The only album I'm taking into the coffin with me. It was a record I wanted to make since I was about seven or eight years old. I was very interested in music at a very young age, and also in theology and God. Since I grew up in the '70s, I was interested in investigating this book, The Bible, that was being used to oppress people. When I began to read the Old Testament, I began to see that there was a potential to tell the truth, that is, expose the difference between the real God character in The Bible and the one the Church was selling. And there was a potential to share the truth musically. Then it grew out of my association with the Rasta movement, which became quite huge over the years. I'd also gone to theology college, where I had a brilliant teacher, an old priest. One day, I was reading The Song Of Solomon, which I love, and the priest came in, banged his finger up and down and said, "You should put that to music." At that time I was sick of music. I just didn't wanna know. But he kept on at me about it, so eventually I said, "OK." There was obviously a reason why I was at college. There was something I was trying to get out. It was Theology.
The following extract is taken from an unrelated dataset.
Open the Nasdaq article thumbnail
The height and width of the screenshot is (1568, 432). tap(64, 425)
HOW ABOUT I BE ME (AND YOU BE YOU)? - O'Connor begins new songwriting practices. Will Smith scripts and the Holy Spirit are involved.
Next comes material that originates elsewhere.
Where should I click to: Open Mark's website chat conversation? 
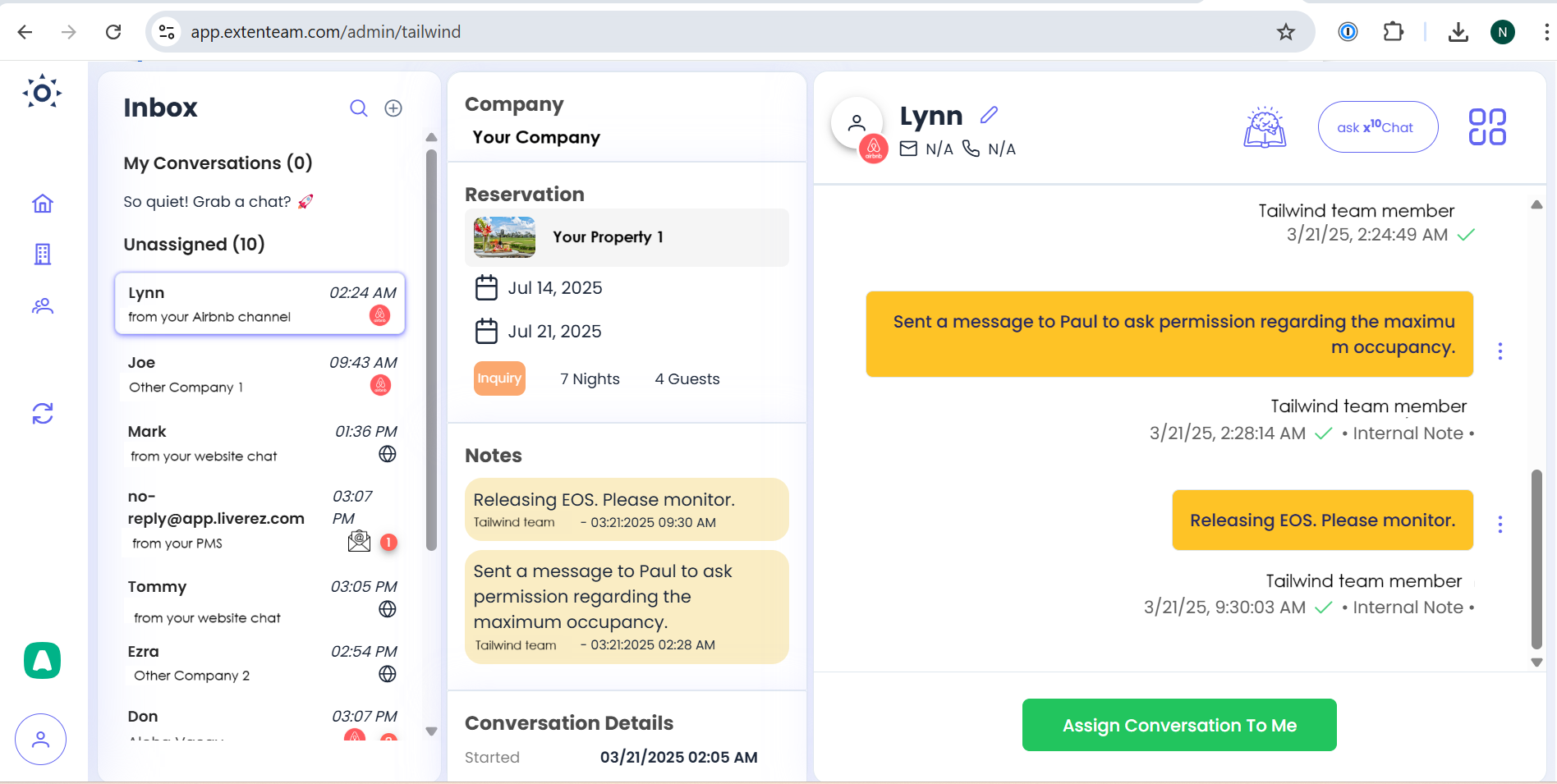click(x=260, y=443)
I wanted to close the previous chapter of my life, where my platform would be recovery. Van Morrison is a big inspiration to me. Certainly at the beginning of the '80s, his records are very personal and about recovery. He was showing that you could take a musical journey of healing. There is a certain happiness on How About I Be Me. It's the start of a more joyful expression. It's not about recovery and healing, it's about what you could do once you've done that. So a song like 4th And Vine is a really happy, girly dance-y tune. It became that I wasn't writing songs about my own life or my own suffering. I began to really change as a songwriter. I began to hone a certain craft. Back Where You Belong was inspired by a script that I was given for a movie, The Water Horse. It was the first time I started to write character songs. I'd been given two scripts. The other was a song called Very Far From Home, originally written for a Will Smith film. I didn't give it to them as I thought the song was better than the movie. I hated the script. I hated everything about it. The character in Take Off Your Shoes is supposed to be the Holy Spirit talking to the Vatican.
I'M NOT BOSSY, I'M THE BOSS - O'Connor's songwriting tip continues; Chicago blues becomes an unexpected influence.
When you're a woman, often people neglect the fact you've written songs. They talk about you as a singer. It's a very male world, songwriting. I suppose I've been much more focused as a singer, but nowadays I see songwriting as my number one job. In the last few years, I've been listening to a lot of Chicago blues - the happy, funky blues. It became a major influence on this LP in terms of songwriting as much as sound. I watched interviews with a lot of these old guys, like Buddy Guy, talking about songwriting. They kept talking about the facts of life, identify with the simple things in people's lives. If it's not money, it's romance. You don't need six minutes if you can say it in three. This record is about a series of female characters, and the particular journey of one of the characters who matures from romanticising girl to sensible woman. I wanted to make a romantic record. It's a very womanly record, from that point of view. What are the key songs? My favourite is Voice Of My Doctor. The song was inspired by a painting I came across which had this giant stone head of a man and this tiny little Buddhist priestess leaning against him snuggling, and he had a big old tear running down his face. And I love Your Green Jacket, where the character manages to find a few moments alone with his jacket.